:: TASK INSTRUCTIONS ::
Pictures in the records below must be left out. Return exactly the lines from the line with "Viewport: 600px width, 473px height." to the line with "Click the SFRM6 Puts column header", both included.
++++ DATA UNDER STUDY ++++
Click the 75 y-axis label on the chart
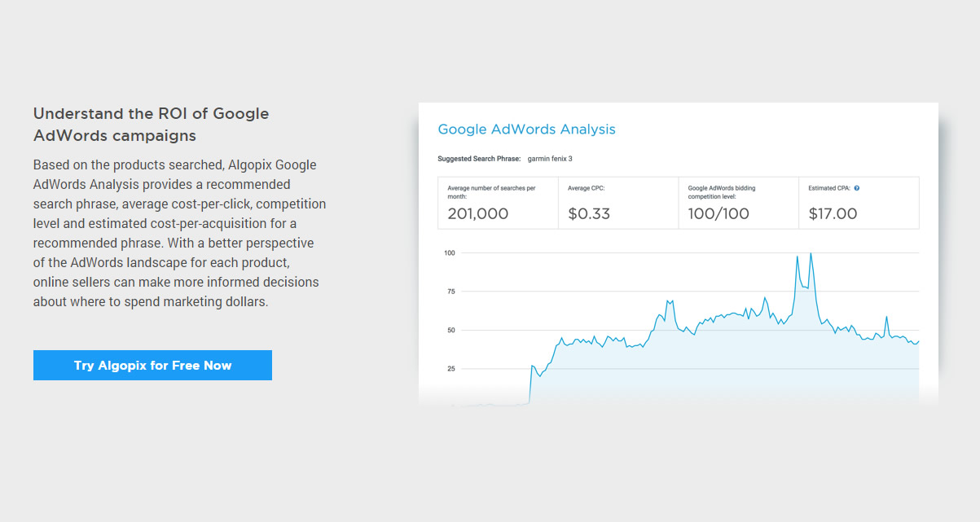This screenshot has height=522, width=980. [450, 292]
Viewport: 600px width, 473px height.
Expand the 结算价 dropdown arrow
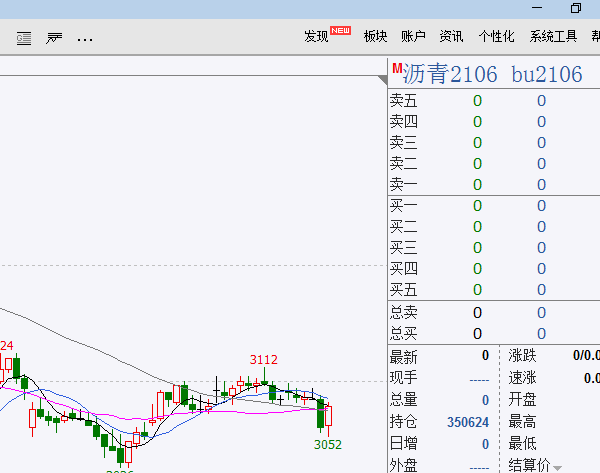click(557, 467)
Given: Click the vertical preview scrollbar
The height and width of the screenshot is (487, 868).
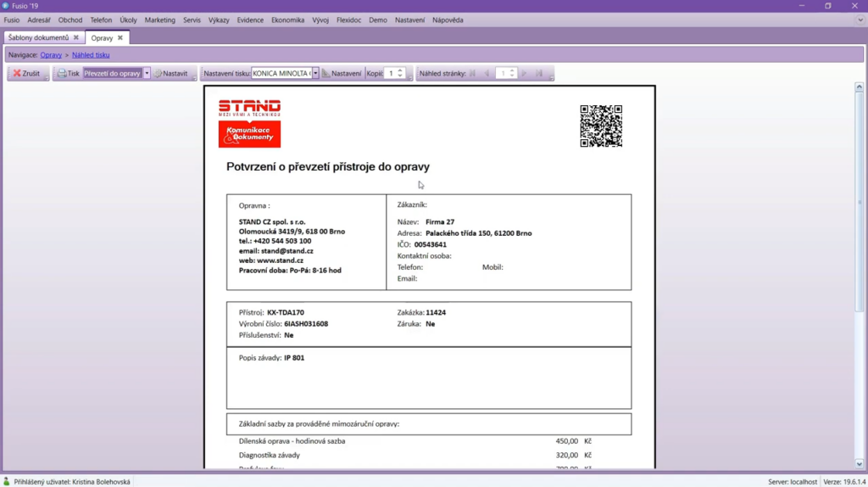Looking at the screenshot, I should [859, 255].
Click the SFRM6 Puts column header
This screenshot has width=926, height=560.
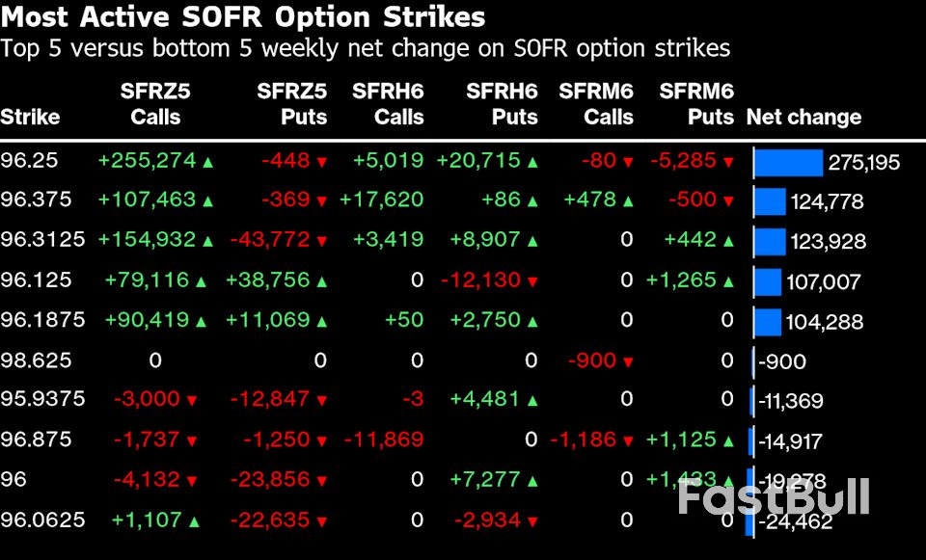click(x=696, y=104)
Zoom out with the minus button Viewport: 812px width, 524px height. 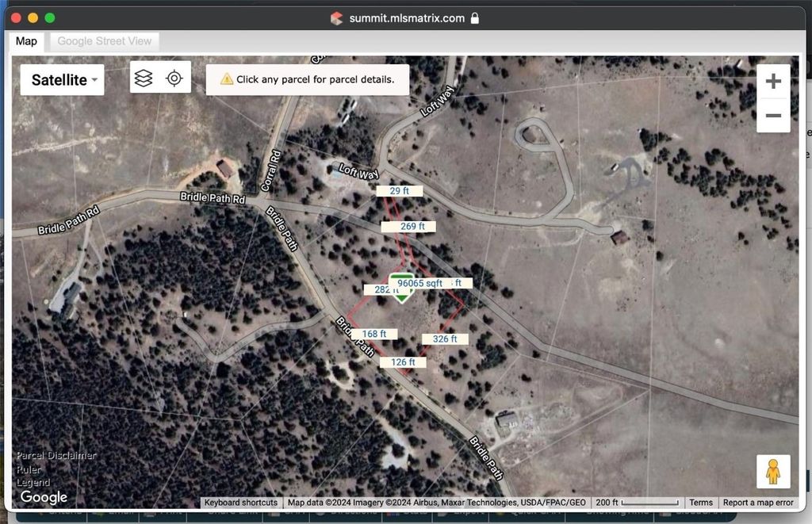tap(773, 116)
++++
:: RESPONSE ::
Viewport: 600px width, 473px height.
Expand the 结算价 dropdown arrow
click(557, 467)
Given: Click the vertical preview scrollbar
The height and width of the screenshot is (487, 868).
Looking at the screenshot, I should [859, 255].
Click the SFRM6 Puts column header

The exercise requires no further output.